------ EXERCISE INPUTS

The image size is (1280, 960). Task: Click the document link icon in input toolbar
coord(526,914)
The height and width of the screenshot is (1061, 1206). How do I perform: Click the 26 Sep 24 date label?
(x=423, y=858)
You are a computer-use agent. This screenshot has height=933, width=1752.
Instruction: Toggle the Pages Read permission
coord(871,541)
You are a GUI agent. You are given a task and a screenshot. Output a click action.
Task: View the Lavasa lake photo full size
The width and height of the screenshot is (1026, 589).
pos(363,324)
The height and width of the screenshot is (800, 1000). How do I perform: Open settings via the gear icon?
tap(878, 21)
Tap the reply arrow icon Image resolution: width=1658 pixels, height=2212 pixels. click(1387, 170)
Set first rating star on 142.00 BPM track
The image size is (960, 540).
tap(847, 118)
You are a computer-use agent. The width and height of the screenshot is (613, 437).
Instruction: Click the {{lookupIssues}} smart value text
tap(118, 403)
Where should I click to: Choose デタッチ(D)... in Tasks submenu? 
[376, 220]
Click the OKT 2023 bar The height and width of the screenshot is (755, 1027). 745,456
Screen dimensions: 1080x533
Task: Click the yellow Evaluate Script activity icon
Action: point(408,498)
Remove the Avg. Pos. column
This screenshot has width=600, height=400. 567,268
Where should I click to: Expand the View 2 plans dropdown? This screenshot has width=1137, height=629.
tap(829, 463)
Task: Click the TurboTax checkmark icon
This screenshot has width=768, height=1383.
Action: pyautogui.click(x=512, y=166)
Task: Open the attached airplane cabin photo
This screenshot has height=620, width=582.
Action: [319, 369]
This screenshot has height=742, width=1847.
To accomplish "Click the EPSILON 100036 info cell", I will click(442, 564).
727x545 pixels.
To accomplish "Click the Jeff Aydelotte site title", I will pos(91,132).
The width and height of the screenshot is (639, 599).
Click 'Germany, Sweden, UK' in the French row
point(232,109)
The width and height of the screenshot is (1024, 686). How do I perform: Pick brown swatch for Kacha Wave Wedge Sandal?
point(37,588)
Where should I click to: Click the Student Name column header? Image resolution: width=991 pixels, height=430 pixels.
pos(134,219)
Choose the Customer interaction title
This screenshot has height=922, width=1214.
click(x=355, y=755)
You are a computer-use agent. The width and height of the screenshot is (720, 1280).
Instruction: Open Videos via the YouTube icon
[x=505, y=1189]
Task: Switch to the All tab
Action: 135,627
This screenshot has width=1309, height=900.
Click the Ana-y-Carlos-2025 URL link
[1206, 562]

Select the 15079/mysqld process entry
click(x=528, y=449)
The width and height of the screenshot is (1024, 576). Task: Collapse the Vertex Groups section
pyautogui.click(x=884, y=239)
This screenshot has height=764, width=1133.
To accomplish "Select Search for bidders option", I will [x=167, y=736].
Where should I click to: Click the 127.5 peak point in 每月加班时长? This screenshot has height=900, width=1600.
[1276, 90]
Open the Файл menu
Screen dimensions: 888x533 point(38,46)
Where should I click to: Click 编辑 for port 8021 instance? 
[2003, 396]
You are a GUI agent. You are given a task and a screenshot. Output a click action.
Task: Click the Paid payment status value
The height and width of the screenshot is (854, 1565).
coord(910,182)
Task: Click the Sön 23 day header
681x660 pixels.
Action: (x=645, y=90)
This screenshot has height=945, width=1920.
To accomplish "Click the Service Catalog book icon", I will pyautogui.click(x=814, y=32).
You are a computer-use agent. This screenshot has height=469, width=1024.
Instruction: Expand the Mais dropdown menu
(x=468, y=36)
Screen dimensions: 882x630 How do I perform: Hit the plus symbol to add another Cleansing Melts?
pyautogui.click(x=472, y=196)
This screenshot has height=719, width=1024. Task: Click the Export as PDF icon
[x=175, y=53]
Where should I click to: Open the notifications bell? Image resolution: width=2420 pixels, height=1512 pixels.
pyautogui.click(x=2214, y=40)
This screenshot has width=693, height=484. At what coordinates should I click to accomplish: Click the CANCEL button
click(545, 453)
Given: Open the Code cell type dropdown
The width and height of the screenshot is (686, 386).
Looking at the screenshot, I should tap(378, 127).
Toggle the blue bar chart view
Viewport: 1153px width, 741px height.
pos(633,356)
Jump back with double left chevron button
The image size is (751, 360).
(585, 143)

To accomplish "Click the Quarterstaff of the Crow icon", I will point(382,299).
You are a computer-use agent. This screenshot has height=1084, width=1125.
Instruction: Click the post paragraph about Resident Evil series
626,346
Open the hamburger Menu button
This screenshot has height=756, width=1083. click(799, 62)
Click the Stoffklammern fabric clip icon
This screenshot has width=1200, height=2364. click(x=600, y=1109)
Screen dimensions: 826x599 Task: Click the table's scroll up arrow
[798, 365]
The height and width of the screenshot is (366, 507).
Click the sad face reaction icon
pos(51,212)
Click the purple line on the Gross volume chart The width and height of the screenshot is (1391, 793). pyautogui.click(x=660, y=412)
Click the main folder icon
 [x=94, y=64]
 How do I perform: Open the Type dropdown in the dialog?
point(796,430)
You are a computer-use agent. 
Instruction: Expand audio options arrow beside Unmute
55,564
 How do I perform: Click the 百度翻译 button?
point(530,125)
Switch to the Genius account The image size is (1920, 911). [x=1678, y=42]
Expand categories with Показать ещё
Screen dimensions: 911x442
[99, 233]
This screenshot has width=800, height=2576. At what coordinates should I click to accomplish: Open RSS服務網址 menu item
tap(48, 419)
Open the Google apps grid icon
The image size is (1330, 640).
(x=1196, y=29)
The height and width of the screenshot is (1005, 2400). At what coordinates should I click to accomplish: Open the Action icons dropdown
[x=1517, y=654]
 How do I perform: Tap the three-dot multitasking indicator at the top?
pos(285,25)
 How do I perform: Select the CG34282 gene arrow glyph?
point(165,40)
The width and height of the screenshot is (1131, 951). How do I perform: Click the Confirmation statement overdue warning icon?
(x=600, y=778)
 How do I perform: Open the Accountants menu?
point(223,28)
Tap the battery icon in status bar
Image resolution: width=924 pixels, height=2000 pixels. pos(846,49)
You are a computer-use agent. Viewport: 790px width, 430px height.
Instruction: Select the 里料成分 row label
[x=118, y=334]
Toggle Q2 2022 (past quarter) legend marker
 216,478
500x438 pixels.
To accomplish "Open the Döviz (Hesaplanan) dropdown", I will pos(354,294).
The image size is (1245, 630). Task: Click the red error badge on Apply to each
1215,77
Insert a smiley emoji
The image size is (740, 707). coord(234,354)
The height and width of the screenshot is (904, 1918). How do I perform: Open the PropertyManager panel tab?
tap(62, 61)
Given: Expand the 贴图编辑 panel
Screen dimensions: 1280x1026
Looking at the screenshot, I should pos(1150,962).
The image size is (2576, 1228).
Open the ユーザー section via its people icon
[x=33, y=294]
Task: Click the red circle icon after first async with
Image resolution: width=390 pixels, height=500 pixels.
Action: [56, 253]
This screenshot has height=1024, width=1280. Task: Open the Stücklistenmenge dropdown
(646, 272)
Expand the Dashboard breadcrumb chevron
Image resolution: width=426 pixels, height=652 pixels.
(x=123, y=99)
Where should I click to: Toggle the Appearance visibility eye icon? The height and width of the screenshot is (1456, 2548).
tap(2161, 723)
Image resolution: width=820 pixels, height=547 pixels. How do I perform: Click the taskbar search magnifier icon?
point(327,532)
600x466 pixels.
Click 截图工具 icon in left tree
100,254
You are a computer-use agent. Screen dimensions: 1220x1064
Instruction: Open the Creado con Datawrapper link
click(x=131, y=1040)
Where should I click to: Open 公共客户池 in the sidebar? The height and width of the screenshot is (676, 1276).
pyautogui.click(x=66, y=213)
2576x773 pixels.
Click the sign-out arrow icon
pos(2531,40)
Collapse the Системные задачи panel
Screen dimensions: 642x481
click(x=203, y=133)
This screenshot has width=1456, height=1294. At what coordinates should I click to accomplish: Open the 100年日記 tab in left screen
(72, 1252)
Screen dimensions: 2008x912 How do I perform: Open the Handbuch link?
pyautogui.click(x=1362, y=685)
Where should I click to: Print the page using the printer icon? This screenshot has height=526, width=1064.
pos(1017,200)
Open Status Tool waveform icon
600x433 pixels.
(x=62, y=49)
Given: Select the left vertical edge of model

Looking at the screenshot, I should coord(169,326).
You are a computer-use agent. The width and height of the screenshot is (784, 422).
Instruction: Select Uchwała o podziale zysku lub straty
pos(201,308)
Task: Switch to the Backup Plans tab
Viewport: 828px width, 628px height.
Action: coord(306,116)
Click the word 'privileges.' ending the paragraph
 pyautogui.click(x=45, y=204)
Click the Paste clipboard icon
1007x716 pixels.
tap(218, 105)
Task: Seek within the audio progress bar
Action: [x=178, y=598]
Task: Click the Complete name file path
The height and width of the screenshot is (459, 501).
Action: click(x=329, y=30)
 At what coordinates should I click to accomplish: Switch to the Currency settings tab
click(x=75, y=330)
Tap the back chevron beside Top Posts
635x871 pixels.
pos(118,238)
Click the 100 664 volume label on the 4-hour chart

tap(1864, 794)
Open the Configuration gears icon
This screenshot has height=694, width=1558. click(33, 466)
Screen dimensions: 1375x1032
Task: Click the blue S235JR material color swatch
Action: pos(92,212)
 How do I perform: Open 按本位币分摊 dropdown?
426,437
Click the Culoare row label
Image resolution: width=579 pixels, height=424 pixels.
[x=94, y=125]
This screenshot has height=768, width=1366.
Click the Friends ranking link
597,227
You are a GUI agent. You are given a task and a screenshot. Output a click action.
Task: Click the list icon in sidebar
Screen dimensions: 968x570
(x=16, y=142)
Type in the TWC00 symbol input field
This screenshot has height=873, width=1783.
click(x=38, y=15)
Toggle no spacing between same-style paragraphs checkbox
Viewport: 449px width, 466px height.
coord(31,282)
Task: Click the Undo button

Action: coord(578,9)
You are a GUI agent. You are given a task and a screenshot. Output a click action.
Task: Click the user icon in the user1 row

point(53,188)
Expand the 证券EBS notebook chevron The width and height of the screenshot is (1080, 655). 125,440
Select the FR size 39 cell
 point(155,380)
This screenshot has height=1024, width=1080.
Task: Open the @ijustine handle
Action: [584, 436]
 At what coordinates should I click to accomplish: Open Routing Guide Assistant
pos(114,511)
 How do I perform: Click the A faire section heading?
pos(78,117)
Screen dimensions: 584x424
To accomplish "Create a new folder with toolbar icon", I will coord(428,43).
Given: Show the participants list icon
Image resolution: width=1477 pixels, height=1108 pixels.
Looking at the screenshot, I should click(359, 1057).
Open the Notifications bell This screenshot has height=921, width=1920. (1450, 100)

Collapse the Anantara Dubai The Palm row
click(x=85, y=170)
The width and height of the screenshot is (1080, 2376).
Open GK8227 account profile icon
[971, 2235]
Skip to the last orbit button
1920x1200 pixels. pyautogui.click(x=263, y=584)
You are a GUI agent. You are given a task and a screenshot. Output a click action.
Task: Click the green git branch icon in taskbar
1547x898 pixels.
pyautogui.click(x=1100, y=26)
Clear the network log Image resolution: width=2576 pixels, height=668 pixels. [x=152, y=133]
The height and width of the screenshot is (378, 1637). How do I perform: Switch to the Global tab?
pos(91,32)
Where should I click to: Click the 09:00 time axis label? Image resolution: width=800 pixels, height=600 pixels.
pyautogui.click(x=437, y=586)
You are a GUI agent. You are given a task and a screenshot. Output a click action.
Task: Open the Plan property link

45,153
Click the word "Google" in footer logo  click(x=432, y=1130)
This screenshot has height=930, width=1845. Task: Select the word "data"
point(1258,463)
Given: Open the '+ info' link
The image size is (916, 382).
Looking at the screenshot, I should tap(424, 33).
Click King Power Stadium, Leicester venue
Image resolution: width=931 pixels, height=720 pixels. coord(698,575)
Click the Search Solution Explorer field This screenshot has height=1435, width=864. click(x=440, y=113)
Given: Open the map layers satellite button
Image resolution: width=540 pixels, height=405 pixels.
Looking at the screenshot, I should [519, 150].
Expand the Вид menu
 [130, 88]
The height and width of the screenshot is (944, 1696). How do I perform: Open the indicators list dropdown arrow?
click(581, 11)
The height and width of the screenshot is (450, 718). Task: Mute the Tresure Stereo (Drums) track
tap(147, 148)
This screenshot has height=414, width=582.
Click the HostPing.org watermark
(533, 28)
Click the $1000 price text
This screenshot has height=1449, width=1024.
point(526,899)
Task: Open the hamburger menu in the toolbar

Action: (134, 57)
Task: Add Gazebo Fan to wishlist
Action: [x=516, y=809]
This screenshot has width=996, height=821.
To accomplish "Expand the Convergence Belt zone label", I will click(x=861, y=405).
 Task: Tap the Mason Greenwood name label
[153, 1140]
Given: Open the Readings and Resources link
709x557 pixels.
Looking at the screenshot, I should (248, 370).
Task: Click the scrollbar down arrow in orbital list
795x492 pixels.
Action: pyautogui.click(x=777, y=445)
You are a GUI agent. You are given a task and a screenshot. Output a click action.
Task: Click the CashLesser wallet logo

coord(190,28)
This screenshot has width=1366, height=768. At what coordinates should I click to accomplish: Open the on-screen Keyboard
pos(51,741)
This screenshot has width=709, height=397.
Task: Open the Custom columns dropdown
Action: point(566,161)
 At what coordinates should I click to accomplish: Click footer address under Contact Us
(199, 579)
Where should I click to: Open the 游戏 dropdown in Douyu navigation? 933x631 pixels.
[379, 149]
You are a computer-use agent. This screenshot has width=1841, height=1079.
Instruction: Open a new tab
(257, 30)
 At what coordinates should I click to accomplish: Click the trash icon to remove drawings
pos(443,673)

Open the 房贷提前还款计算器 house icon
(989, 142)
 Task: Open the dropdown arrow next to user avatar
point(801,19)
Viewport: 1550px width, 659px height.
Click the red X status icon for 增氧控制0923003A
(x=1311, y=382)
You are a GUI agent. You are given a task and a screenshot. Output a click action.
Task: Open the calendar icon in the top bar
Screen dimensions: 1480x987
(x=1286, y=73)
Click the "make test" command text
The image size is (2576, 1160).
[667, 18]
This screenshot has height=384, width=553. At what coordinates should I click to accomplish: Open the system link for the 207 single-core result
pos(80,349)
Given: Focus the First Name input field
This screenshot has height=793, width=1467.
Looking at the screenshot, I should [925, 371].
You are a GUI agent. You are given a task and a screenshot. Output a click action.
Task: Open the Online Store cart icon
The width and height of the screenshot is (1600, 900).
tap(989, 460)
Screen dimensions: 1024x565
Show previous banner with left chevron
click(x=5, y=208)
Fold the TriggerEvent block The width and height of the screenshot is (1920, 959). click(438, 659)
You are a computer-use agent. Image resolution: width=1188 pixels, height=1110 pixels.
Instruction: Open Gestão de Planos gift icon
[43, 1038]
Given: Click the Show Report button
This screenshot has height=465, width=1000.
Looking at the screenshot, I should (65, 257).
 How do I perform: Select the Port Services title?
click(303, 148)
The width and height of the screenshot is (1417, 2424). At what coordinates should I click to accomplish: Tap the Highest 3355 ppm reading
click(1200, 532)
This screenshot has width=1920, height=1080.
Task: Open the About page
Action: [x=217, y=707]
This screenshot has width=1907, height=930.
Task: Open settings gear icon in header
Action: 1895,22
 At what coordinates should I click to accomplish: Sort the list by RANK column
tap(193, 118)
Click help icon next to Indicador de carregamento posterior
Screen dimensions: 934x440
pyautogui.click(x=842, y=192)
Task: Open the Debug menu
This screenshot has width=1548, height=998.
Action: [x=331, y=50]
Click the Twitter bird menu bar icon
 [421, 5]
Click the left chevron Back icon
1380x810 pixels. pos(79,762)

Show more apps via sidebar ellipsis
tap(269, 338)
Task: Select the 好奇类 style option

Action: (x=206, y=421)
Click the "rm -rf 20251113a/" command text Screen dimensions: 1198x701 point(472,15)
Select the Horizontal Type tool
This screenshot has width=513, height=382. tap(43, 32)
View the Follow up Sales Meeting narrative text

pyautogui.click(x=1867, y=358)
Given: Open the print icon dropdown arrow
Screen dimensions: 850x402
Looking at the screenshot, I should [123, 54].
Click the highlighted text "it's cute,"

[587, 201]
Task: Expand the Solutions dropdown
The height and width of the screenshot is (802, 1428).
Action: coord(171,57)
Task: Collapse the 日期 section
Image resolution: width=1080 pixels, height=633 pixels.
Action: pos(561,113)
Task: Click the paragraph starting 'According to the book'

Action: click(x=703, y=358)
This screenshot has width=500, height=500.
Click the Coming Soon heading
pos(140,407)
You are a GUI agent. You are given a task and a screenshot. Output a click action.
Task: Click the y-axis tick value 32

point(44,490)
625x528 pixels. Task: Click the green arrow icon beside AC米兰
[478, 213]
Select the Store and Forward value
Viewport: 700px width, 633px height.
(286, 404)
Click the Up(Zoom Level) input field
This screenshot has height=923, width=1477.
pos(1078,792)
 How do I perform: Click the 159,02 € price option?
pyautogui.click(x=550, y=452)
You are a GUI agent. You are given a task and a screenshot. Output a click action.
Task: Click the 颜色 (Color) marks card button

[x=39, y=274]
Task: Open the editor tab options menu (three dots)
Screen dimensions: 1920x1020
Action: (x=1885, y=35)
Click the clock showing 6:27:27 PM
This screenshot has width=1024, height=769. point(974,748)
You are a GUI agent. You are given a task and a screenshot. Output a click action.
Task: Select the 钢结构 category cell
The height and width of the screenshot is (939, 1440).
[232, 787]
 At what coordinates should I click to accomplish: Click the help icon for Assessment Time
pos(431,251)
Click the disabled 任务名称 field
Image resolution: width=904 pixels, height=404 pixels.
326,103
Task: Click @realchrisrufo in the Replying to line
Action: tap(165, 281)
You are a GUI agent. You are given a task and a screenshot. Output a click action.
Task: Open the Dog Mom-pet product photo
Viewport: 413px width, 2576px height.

------------

_WHAT IS NEEDED_: Reprint exactly the lines above that start at the one with "Given: Open the print icon dropdown arrow" and end at the one with "Task: Collapse the 日期 section", keeping both and adding none.

_RESULT OF THIS TASK_:
Given: Open the print icon dropdown arrow
Screen dimensions: 850x402
Looking at the screenshot, I should [123, 54].
Click the highlighted text "it's cute,"

[587, 201]
Task: Expand the Solutions dropdown
The height and width of the screenshot is (802, 1428).
Action: coord(171,57)
Task: Collapse the 日期 section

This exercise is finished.